* [THE TASK]: Copy every record exactly, with nothing left out.

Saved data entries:
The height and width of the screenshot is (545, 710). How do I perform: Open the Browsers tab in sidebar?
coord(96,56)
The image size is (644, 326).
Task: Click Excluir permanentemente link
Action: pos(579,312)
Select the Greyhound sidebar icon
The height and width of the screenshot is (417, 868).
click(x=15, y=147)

* [ANSWER TO THIS PROBLEM]:
The height and width of the screenshot is (545, 710). How do I perform: Open the Browsers tab in sidebar?
coord(96,56)
The image size is (644, 326).
Task: Click Excluir permanentemente link
Action: pos(579,312)
Select the Greyhound sidebar icon
The height and width of the screenshot is (417, 868).
click(x=15, y=147)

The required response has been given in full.